Gottfried told Middle American News, "Everyone to the
right of the neo-cons is presumably a nativist and/or someone
who fills his attic with copies of Hitler's Mein Kampf.
That is the way the liberal-neo-con axis deals with its
opposition, by turning them into non-persons or else calling
them 'Nazis.' There is no shortcut to changing the balance
of power." He said that if any movement representing
Middle America wants "to make headway it will have
to create its own media resources" which explains the
vital role of Middle American News.
He writes in Conservatism in America, that the neo-cons
would have won the entire war of ideas on the Right "save
for the inconvenient fact that [Pat] Buchanan had tried
to capture the Republican presidential nomination from a
faltering George H.W. Bush in 1992." Gottfried said
in his interview that Rep. Ron Paul is fulfilling the same
function today.
"One can't stress sufficiently the importance of the
Ron Paul candidacy for giving a second life to that part
of the Right that the neo-cons and liberals have until now
marginalized. What Congressman Paul and his backers have
done is use to optimal advantage the internet, for raising
funds and disseminating campaign positions. Since the national
media, controlled by a liberal/neo-con coalition and their
corporate supporters, have treated Paul with utter contempt,
when they do bother to notice him at all, his campaign has
had to exploit alternative forms of communication. It has
done so, judging by the fund raising, with brilliant success."

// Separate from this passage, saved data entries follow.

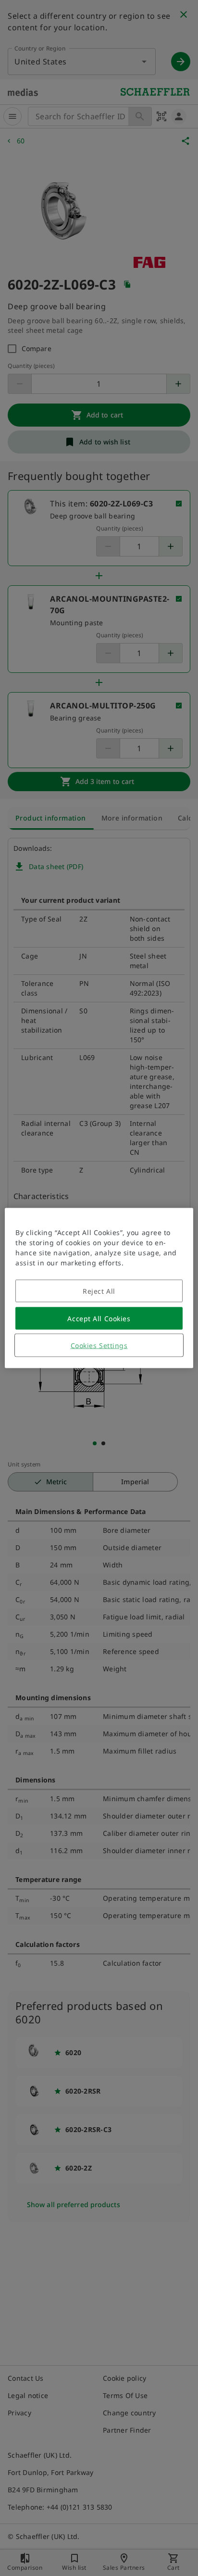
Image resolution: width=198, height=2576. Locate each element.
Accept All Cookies (98, 1318)
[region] (99, 1288)
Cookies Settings (99, 1345)
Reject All (99, 1291)
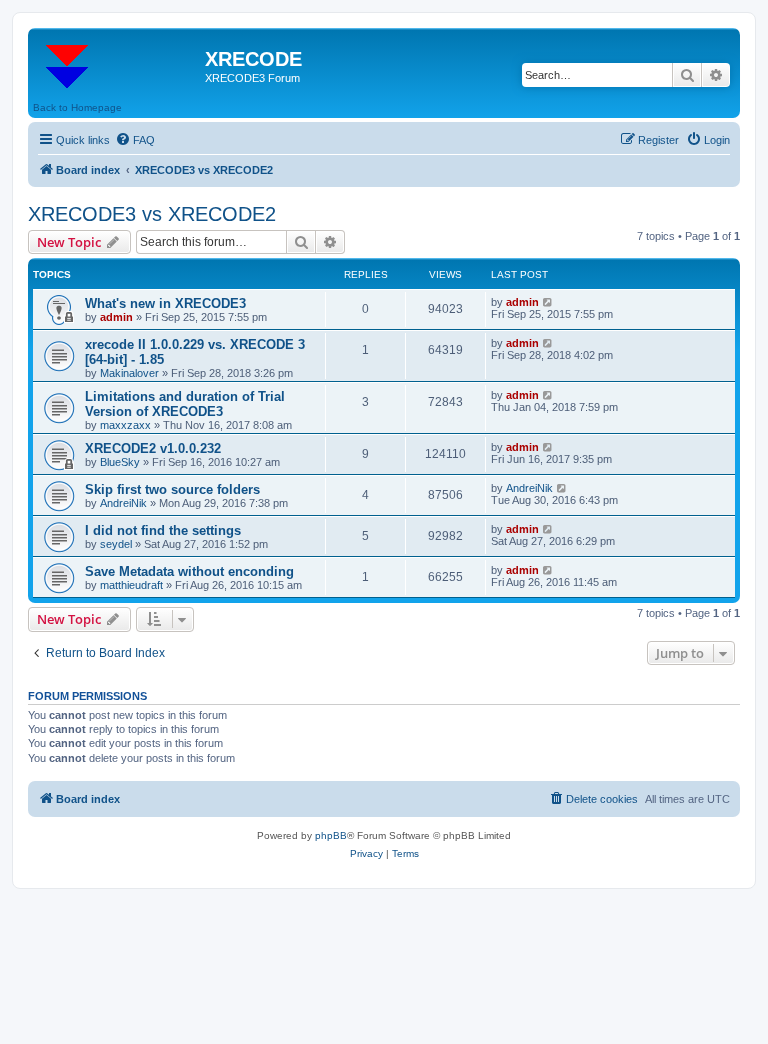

He believes Paul's campaign has an important role in the
larger context of the fight for the definition of conservatism.
"For me, another advantage of Ron Paul's campaign is
that he has stepped outside the 'conservative movement,'
a movement that I present critically in my book. That movement
has never been an independent force but rather a tool of
Republican Party operatives, particularly since the 1960s,
and more recently, a hollow shell into which the neo-conservatives
have moved their staffs and propaganda organization."
Gottfried was asked about the role readers of Middle
American News have in this battle.
"There is an American grassroots Right, as I point
out in my book, but that force has operated outside of the
New York-Washington foundation and media empire that the
neo-conservatives have put together as the face of the 'conservative
movement.' The real Right despises 'democratic public administration,'
and it recognizes that phenomenon as a force for radical
social engineering and multicultural indoctrination. That
particular Right has no desire to spread 'democracy' around
the world but seeks to replace 'democratic values' with
federalist, constitutional ones." He emphasised what
Middle American activists should be doing: "I'd like
to focus on what can be done to rein in the present political-media
elite. Such a task, which, by the way, Ron Paul seems interested
in advancing, is one that our own Right should be concentrating
on."
_________
Peter Gemma, whose book Shots Fired:
Sam Francis on America's Culture War was published last
year, is a columnist for Middle American News and
a widely published free lance writer.